Sean Hogan sean at compusult.net
Sat Jul 27 03:06:18 JST 2013

Hi Tatsuo,

I have been experimenting with a pgpool-II setup having three machines: 
two of them have one pgpool-II (port 5430) and one PostgreSQL each, and 
the third has just PostgreSQL.  This is git master code (3.3.1-RC1) with 
the exception that it also has the small patch for continuing correctly 
after a SQL parse error.

I have been having a devil of a time getting this configuration to 
function properly, in that queries return inconsistent numbers of 
results among the backends.  That is a serious problem, but not my main 
concern right now.

If I manually down the backend that disagrees with the other two (I 
actually thought pgpool did this automatically, but that doesn't seem to 
happen) then pgpool on one of the nodes gets into a bad state:

2013-07-26 14:54:07 ERROR: pid 27863: connect_inet_domain_socket: 
getsockopt() detected error: Connection refused
2013-07-26 14:54:07 ERROR: pid 27863: connection to 
psql-vm2.compusult.net(5432) failed
2013-07-26 14:54:07 ERROR: pid 27863: new_connection: create_cp() failed
2013-07-26 14:54:56 LOG:   pid 27735: wd_create_send_socket: connect() 
reports failure (Cannot assign requested address).

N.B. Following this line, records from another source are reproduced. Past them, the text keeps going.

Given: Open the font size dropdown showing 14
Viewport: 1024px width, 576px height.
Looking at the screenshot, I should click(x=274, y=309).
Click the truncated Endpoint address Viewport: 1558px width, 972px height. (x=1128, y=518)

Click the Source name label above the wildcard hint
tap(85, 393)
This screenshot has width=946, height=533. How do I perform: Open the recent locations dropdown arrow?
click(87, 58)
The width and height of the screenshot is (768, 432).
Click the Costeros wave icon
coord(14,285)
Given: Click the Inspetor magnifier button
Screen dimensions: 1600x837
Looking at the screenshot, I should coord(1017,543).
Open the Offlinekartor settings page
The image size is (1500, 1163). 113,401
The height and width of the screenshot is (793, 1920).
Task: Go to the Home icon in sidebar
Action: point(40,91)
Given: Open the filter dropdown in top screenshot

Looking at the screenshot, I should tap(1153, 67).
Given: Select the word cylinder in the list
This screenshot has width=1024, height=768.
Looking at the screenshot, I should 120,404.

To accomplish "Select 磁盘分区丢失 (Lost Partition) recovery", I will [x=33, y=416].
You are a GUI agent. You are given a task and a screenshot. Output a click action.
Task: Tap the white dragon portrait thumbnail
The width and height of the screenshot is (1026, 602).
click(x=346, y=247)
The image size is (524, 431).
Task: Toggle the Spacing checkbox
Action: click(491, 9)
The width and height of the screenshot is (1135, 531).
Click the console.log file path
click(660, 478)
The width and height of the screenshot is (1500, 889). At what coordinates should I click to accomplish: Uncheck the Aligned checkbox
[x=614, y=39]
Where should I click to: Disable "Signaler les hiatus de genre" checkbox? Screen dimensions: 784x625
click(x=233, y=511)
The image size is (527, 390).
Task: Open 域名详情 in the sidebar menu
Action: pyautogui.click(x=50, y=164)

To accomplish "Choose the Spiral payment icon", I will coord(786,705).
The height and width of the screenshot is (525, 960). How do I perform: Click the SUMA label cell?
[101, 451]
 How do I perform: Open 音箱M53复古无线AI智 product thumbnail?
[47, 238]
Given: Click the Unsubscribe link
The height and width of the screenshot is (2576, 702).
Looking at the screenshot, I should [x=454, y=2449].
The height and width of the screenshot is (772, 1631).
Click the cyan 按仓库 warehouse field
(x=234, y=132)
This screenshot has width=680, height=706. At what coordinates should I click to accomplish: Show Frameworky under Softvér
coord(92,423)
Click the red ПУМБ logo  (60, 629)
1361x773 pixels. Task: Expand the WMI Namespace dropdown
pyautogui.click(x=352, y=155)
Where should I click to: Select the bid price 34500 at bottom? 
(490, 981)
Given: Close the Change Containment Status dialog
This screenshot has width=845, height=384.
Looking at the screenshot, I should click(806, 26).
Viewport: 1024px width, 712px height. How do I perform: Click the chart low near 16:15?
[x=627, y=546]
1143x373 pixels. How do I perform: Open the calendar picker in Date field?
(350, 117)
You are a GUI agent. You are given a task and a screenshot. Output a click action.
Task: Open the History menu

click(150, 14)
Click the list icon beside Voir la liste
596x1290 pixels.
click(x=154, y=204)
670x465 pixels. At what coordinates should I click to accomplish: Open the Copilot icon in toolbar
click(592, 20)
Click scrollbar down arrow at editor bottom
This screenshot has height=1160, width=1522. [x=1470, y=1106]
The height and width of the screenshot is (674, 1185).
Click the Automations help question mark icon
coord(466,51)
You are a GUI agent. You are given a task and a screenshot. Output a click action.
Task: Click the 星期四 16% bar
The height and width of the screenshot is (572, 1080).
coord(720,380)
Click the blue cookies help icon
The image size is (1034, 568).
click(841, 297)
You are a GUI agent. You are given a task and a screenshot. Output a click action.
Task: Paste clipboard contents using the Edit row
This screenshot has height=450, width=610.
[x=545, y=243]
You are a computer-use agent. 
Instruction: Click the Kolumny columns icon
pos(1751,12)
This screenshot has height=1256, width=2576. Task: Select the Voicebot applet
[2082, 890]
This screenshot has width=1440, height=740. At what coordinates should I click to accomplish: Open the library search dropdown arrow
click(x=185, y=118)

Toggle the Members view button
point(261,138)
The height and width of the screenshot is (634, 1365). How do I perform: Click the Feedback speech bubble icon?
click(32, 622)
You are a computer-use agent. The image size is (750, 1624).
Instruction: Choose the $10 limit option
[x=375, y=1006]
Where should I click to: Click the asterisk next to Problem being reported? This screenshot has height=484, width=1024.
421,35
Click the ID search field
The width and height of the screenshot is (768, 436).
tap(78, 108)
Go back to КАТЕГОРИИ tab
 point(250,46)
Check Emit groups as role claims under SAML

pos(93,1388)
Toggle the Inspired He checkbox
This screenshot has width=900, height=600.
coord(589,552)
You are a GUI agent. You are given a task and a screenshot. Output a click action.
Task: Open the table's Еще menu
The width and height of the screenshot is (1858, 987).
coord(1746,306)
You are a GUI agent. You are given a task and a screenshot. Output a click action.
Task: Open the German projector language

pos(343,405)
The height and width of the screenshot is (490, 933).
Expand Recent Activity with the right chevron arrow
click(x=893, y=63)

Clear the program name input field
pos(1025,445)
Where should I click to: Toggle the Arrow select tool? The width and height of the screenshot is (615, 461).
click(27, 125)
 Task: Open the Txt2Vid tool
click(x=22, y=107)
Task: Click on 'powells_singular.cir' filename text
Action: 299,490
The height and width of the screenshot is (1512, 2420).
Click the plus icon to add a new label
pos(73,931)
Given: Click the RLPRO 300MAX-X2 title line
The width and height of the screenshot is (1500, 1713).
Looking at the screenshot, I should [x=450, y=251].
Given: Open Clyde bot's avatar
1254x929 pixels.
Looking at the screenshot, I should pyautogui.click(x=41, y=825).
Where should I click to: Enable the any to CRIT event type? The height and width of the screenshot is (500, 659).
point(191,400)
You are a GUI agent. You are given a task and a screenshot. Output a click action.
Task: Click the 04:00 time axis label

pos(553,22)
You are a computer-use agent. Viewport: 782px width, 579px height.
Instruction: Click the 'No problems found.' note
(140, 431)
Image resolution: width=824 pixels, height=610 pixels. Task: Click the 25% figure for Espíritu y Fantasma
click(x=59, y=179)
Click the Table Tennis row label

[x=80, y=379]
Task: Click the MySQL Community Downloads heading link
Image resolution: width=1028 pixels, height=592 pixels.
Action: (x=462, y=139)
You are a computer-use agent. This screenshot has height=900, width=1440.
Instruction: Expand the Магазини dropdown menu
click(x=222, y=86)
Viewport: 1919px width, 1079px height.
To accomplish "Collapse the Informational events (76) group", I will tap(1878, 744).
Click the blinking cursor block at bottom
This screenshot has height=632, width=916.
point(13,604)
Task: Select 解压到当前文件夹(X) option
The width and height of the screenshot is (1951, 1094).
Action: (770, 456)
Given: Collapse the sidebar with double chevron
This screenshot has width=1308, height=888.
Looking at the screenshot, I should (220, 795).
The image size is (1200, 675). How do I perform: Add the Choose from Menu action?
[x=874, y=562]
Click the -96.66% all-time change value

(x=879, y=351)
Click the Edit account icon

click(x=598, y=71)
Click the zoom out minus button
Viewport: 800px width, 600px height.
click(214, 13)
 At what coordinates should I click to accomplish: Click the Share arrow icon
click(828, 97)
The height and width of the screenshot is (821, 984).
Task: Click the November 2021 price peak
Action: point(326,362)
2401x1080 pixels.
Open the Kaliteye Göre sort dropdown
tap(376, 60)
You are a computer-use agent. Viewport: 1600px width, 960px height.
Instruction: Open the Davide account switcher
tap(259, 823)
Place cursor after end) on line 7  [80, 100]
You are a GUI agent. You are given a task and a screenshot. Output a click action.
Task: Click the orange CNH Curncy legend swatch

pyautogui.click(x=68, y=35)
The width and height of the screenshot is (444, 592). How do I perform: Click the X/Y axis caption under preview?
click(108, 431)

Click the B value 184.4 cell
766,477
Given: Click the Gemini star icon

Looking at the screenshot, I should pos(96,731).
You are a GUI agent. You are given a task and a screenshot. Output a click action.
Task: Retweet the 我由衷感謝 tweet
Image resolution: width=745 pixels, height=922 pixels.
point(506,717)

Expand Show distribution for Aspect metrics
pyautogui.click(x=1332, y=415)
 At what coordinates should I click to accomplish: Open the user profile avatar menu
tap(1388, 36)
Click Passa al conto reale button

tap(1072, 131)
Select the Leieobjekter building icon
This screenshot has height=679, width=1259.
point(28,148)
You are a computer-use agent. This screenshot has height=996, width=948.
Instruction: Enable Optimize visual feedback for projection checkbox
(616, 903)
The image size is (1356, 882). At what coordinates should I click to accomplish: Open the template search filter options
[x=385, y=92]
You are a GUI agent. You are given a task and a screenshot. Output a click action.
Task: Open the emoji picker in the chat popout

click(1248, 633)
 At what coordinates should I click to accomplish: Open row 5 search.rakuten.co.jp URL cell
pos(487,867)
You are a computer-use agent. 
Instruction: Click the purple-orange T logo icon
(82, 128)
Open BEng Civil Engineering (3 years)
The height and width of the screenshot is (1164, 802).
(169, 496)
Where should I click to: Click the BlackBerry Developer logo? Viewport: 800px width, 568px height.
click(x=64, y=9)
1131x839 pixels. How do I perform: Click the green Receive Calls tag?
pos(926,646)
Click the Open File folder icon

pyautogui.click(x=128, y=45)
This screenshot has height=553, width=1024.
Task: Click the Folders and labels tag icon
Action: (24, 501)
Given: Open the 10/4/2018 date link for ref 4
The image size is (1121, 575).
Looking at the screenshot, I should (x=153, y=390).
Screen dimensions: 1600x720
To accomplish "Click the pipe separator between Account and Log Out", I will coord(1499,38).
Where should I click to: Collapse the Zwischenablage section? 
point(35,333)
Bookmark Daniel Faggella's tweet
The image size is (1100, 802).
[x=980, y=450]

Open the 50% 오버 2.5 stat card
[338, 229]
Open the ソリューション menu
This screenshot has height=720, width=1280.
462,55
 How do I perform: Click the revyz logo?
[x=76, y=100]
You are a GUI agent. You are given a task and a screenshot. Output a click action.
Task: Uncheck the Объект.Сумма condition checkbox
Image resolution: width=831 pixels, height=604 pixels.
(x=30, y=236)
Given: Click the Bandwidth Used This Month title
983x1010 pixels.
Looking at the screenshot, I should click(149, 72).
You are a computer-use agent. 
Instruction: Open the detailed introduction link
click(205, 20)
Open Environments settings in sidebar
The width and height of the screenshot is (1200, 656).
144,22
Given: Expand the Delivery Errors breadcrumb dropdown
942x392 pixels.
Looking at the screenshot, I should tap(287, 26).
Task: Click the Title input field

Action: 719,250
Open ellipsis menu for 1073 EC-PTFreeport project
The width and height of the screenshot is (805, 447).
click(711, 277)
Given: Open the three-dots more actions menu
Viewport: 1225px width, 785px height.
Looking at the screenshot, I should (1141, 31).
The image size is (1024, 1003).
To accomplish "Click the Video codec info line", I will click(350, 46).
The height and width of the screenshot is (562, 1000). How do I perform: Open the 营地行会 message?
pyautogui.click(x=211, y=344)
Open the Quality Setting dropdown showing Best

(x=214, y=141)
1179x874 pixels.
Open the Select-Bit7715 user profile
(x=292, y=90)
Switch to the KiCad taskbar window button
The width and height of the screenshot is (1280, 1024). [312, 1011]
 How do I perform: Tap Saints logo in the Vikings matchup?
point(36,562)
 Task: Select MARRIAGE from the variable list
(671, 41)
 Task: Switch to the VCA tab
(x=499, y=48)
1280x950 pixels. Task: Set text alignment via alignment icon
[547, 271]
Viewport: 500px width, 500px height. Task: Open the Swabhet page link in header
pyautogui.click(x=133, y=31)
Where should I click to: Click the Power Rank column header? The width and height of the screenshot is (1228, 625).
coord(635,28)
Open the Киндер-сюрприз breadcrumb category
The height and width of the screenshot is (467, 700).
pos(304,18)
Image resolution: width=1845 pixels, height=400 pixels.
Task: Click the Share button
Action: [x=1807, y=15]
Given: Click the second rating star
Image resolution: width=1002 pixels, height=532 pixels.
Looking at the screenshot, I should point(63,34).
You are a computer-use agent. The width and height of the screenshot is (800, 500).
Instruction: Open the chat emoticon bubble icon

You can safely ignore 
this while starting up.
2013-07-26 14:54:56 LOG:   pid 27735: send_packet_4_nodes: packet for 
psql-vm2.compusult.net:9000 is canceled

and then the last two lines repeat indefinitely.  That process 27735 
(the main pgpool process) is unresponsive to ordinary kills; -9 is 
required to stop it.  Of course if I do that, then all its children have 
to be killed individually which is tremendously tedious.  This command:
     psql -U postgres -p 5430 -c "show pool_nodes"
also locks up and has to be killed with Control-\.

This happens to be the standby pgpool instance, but I believe I have 
seen it happen with the active one as well.

Any ideas what might be happening here?